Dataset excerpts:
▼▼▼

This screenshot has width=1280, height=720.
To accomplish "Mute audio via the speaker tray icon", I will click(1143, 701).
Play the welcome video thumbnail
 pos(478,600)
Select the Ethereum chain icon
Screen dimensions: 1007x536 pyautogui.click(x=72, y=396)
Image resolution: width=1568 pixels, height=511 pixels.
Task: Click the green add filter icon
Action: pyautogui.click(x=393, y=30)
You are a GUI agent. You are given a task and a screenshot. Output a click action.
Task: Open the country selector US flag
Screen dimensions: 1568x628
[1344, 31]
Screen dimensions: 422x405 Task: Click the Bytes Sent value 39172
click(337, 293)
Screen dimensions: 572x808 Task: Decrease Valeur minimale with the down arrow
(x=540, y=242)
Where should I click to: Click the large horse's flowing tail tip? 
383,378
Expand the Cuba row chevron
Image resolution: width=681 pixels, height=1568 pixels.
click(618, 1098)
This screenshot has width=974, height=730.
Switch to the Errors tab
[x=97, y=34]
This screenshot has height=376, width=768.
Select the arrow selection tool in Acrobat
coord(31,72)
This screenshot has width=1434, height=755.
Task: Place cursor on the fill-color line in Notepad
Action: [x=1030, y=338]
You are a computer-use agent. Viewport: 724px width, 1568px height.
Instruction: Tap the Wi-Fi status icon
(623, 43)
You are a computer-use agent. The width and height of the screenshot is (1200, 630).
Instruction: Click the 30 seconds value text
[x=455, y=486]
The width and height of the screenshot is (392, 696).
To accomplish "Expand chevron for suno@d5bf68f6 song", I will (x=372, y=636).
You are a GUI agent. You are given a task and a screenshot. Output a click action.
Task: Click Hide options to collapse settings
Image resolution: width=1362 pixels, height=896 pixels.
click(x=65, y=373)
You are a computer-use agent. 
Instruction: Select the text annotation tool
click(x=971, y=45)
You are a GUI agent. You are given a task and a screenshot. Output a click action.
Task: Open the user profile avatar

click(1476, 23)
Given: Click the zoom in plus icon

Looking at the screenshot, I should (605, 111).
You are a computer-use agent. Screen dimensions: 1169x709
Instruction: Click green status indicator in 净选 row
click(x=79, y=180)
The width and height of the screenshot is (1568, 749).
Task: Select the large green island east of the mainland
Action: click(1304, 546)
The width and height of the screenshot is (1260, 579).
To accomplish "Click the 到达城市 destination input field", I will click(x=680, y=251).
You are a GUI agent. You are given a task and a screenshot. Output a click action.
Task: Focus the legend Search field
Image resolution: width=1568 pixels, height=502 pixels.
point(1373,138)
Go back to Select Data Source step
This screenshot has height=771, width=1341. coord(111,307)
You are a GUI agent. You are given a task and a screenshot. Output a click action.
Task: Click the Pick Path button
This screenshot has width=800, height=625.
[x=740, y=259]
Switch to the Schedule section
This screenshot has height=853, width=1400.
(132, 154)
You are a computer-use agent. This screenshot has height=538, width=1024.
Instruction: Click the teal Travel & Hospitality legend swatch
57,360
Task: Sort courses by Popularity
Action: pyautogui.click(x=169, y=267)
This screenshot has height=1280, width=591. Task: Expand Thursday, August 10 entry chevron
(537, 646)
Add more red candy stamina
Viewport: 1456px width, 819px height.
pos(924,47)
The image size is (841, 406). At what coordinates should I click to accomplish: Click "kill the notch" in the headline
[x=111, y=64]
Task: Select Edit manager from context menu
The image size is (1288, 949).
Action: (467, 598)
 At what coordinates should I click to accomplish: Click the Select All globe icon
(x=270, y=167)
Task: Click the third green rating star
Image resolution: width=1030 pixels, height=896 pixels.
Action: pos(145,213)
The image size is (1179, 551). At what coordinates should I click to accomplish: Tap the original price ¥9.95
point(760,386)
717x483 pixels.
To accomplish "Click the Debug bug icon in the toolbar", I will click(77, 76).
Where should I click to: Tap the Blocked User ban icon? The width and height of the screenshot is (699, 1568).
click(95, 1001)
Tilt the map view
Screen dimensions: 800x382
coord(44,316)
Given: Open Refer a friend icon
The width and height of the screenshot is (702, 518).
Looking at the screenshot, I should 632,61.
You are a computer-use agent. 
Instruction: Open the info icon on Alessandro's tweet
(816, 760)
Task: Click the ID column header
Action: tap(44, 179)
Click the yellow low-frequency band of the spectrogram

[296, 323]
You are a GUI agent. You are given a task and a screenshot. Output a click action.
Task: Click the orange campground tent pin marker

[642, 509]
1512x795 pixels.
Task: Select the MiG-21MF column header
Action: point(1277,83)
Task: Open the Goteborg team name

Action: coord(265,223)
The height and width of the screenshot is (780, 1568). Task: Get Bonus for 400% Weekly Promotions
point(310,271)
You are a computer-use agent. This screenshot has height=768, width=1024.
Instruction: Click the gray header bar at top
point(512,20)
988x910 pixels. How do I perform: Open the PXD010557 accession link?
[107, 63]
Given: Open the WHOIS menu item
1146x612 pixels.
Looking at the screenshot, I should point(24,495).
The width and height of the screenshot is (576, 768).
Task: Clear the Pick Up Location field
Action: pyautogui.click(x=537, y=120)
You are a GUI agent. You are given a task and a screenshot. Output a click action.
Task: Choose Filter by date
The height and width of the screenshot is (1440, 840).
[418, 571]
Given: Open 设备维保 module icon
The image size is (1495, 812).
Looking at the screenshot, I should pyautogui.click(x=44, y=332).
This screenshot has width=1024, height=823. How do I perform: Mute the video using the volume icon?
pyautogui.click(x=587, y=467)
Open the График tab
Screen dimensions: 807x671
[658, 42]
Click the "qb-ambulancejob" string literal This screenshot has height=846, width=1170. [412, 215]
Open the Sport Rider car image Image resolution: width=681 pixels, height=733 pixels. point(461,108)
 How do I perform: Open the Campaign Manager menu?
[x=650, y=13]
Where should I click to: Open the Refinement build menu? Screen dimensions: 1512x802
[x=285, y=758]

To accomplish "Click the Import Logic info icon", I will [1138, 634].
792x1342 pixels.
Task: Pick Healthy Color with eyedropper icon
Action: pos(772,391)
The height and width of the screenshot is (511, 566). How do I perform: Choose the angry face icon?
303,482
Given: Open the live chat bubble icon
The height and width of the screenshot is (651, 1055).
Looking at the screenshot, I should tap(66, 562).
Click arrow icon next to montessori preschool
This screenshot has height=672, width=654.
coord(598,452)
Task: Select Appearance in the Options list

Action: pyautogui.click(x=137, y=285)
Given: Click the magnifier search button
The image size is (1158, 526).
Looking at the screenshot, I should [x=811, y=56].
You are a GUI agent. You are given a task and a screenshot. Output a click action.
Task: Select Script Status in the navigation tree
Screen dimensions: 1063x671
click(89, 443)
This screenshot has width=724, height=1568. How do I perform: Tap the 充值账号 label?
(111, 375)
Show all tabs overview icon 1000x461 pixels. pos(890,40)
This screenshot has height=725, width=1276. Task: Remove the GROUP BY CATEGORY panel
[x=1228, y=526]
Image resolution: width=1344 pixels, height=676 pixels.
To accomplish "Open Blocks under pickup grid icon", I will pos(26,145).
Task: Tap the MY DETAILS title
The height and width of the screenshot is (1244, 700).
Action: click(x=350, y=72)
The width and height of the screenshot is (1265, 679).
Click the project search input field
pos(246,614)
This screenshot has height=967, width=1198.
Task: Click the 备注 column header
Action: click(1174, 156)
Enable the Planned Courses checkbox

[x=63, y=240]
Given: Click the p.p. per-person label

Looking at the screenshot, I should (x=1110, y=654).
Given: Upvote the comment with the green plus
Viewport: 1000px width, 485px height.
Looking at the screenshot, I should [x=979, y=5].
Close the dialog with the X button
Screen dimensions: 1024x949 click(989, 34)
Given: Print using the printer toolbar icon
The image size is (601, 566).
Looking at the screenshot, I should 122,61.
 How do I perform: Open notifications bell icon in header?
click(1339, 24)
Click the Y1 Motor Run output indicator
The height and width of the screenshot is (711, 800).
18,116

▲▲▲

Restate word for word the lines of the data above, starting at the line containing "Task: Select Appearance in the Options list" and ending at the line containing "Task: Select Script", both included, and nothing more.

_Result of the task:_
Task: Select Appearance in the Options list

Action: pyautogui.click(x=137, y=285)
Given: Click the magnifier search button
The image size is (1158, 526).
Looking at the screenshot, I should [x=811, y=56].
You are a GUI agent. You are given a task and a screenshot. Output a click action.
Task: Select Script Status in the navigation tree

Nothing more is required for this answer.